High Availability and Clustering

For any PKI with availability requirements, whether on the CA, VA, or RA end, some form of redundancy needs to be factored in to ensure that the failure of a single instance does not result in downtime. While redundancy for VAs and RAs are usually achieved using multiple standalone instances, for CAs, redundancy is mainly achieved using some kind of database clustering.

Clustering in EJBCA is defined as multiple, independent, EJBCA nodes accessing the same (highly available) database. EJBCA stores all operation data in the database so the central availability component is the database while EJBCA nodes are replaceable and only need appropriate TLS certificates in order to access web resources on the nodes.

When load balancing is used in front of multiple EJBCA nodes, it is recommended to use sticky web connections, as web sessions to the Admin UI and RA UI may experience issues when switched between independent EJBCA nodes.

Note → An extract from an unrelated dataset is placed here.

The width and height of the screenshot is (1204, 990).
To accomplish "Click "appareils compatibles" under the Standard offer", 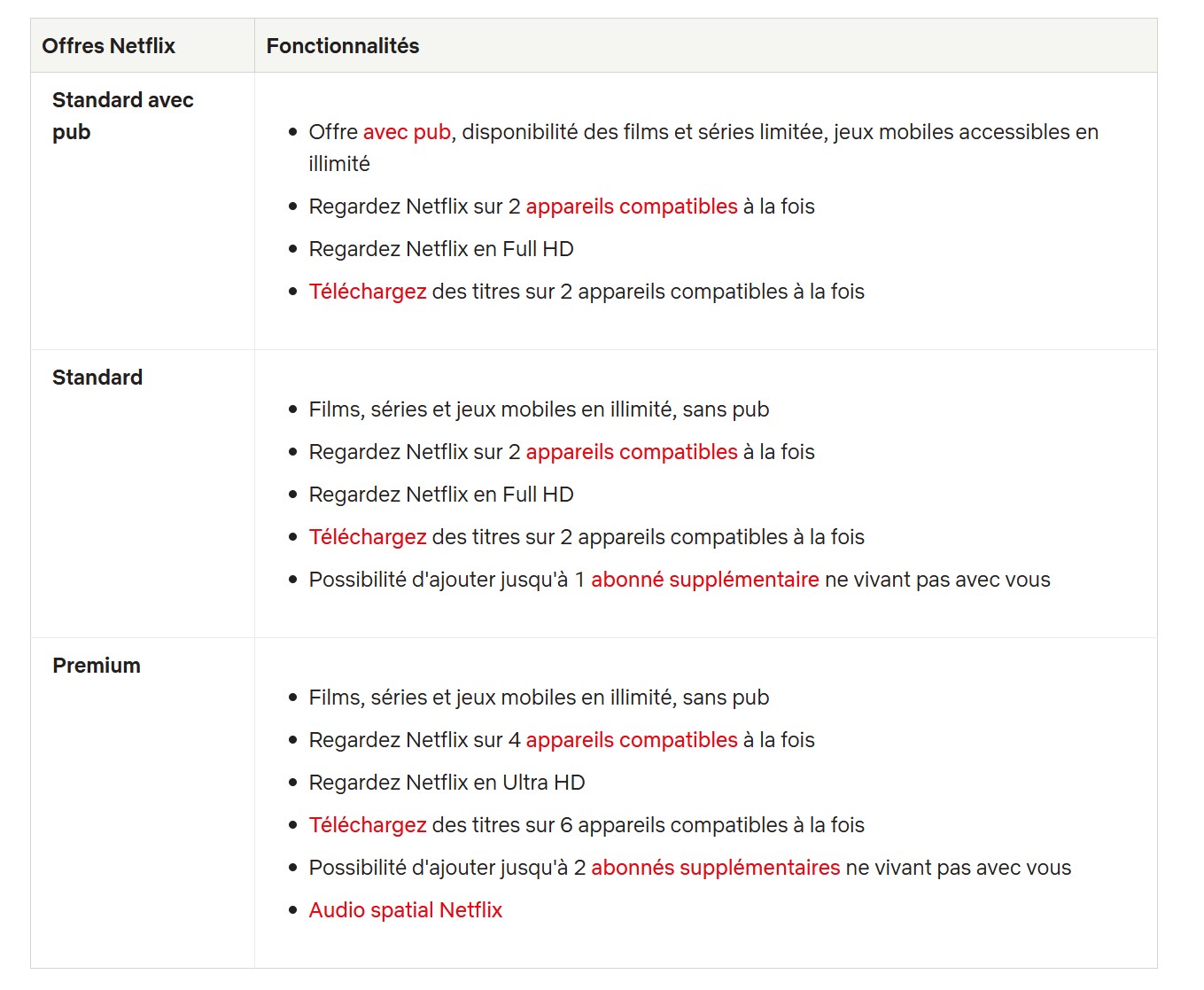I will 631,452.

Using a Disaster Recovery Site With Manual or Automatic Failover

This configuration only requires two datacenters and no load balancer, though it does usually requires a manual failover and only provides a single layer of redundancy.

In this configuration:

All traffic is lead to the primary site during normal operation while the disaster recovery site is online but idle.
Failover is handled manually, where traffic is redirected to the disaster recovery site if the primary site fails.
The two sites are geographically separated.
The HSMs on each site are functionally identical, either operating in a cluster or manually kept in sync by creating a backup from the primary site and restoring it on the disaster recovery site.
The databases on each site are connected and configured as one primary and one replica, meaning that a write on the primary site is replicated to the disaster recovery site. The synchronization between the sites can be either synchronous or asynchronous. PrimeKey recommends synchronous replication between the sites to prevent data loss after a failover to the disaster recovery site.
The failover can be manual or automatic depending on the database cluster technology being used. An automatic failover or an alarm can be triggered using EJBCA Healthcheck.

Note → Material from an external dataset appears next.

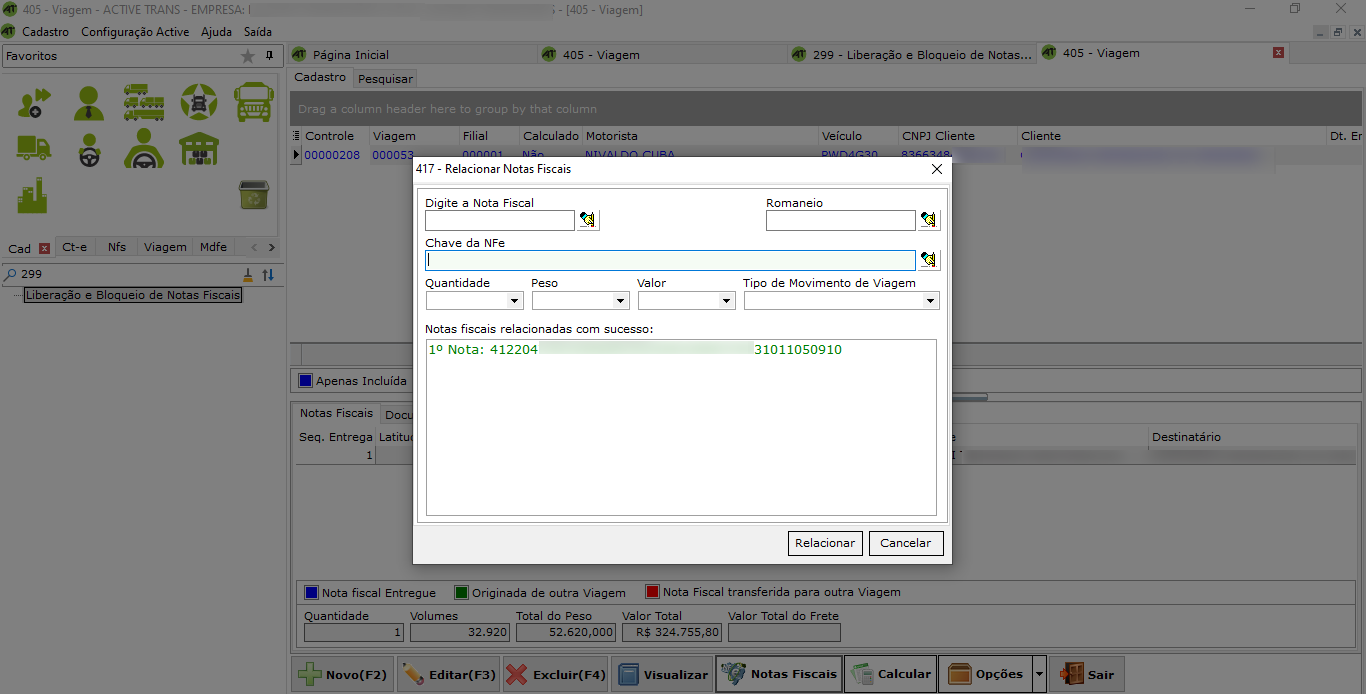Click the Relacionar button
The width and height of the screenshot is (1366, 694).
825,543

Using Multiple Sites With Load Balancing

A more advanced but more versatile solution is to perform load balancing between multiple sites that all are active at the same time. This can provide multiple layers of redundancy and performance benefits.

In this configuration:

The database used by each node can perform both reads and writes to the cluster. A common database cluster technology used with EJBCA is Galera. If Galera is used, PrimeKey recommends three database nodes, where each node is located in its own datacenter.
The sites are geographically separated.
A load balancer in front of the database cluster can perform load balancing (e.g. round-robin) between the nodes. If one node fails, the load balancer can automatically evict traffic from the node using EJBCA Healthcheck.
The HSMs on each site are functionally identical, either operating in a cluster or manually kept in sync by creating a backup from one site and restoring it on the other site.

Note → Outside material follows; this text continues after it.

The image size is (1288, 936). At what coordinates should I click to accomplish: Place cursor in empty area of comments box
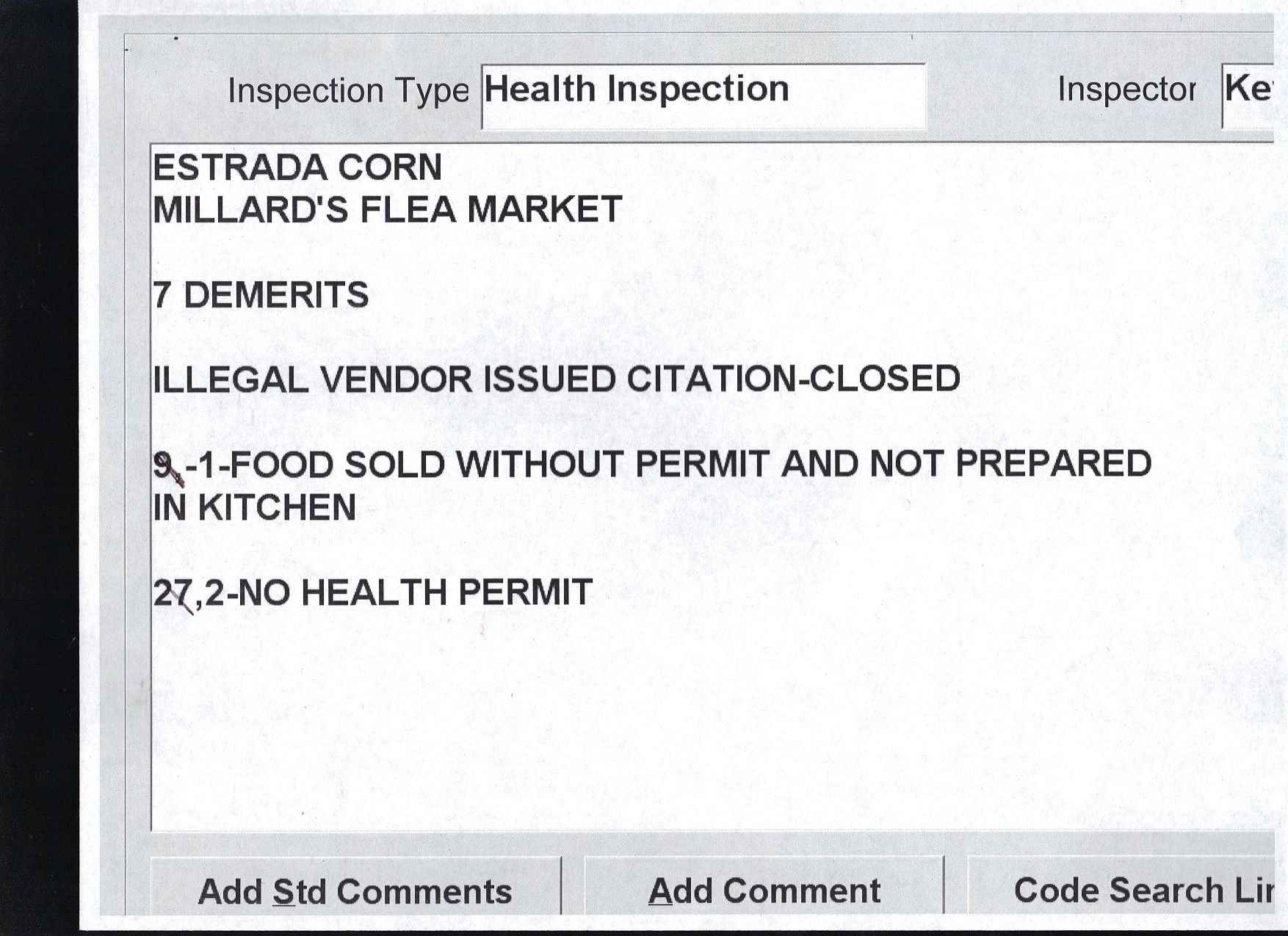pos(661,719)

For a solution that is straightforward to set up, the EJBCA Hardware Appliance comes with Galera clustering built-in and is easy to configure.

Validation and Registration Authorities Using Peer Systems

ENTERPRISE

Redundant validation and registration authorities are typically set up using multiple standalone instances operating in parallel. By spreading out validation authorities over multiple geographical locations, very high availability and performance can be achieved, which is often crucial for OCSP responders. PrimeKey recommends the use of multiple validation and registration authorities, each connected to a single CA cluster using peer connectors.

In this configuration:

Each VA or RA is connected to a standalone database.
The load is spread across the VA or RA instances using a load balancer, DNS and/or anycast.
RA requests are processed are fetched from the RA instance and processed by the CA.
Revocation information is published from the CA to each VA individually using peer systems.
A monitoring system can automatically evict traffic from faulty VA or RA instances using EJBCA Healthcheck.

For very large installations, clustering may be used between VAs located on the same site. EJBCA can then publish to only a single VA on each site using a Multi Group Publisher to minimize the amount of outbound traffic.